I am using caffe library for image detection using PySpark framework. I am able to run the spark program in local mode where model is present in local file system.
But when I want to deploy it into cluster mode, I don't know what is the correct way to do. I have tried the following approach:
Adding the files to HDFS, and using
addfile
or--file
when submitting jobssc.addFile("hdfs:///caffe-public/dataset/test.caffemodel")
Reading the model in each worker node using
model_weight =SparkFiles.get('test.caffemodel') net = caffe.Net(model_define, model_weight, caffe.TEST)
Since SparkFiles.get()
will return the local file location in the worker node(not the HDFS one) so that I can reconstruct my model using the path it returns. This approach also works fine in local mode, however, in distributed mode it will result in the following error:
ERROR server.TransportRequestHandler: Error sending result StreamResponse{streamId=/files/xxx, byteCount=xxx, body=FileSegmentManagedBuffer{file=xxx, offset=0,length=xxxx}} to /192.168.100.40:37690; closing connection
io.netty.handler.codec.EncoderException: java.lang.NoSuchMethodError: io.netty.channel.DefaultFileRegion.<init>(Ljava/io/File;JJ)V
It seems like the data is too large to shuffle as discussed in Apache Spark: network errors between executors However, the size of model is only around 1M.
Updated:
I found that if the path in sc.addFile(path)

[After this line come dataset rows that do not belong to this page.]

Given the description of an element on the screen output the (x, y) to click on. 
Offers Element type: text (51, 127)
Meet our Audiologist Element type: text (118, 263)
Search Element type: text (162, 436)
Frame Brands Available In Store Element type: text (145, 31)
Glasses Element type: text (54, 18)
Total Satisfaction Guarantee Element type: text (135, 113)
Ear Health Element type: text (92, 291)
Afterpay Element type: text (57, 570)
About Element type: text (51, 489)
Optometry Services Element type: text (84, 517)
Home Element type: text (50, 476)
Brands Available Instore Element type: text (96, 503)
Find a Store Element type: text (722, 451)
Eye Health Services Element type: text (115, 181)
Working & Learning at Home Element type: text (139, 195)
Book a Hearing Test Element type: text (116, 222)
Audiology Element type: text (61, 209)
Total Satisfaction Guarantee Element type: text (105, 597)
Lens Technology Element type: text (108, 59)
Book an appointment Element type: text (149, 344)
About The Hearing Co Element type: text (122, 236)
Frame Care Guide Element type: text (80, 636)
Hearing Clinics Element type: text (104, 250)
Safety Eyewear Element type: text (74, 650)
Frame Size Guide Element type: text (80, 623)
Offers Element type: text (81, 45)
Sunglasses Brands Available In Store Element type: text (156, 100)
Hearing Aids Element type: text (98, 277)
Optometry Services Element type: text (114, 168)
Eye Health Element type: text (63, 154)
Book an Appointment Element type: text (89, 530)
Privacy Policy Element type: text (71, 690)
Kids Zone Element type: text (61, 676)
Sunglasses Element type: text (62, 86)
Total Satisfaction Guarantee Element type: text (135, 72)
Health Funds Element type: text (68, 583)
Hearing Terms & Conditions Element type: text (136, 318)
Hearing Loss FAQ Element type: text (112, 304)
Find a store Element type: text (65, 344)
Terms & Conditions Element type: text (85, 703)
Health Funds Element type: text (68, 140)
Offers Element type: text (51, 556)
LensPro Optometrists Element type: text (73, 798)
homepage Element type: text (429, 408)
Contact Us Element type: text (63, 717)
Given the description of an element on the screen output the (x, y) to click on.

is on HDFS, then the error will not appear. However, when the path is in local file system, the error will appear.
My questions are
Is any other possibility that will cause the above exception other than the size of the file. ( The spark is running on YARN, and I use the default shuffle service not external shuffle service )
If I do not add the file when submmit, how do I read the model file from HDFS using PySpark? (So that I can reconstruct model using caffe API). Or is there any way to get the path other than
SparkFiles.get()
?
Any suggestions will be appreciated!!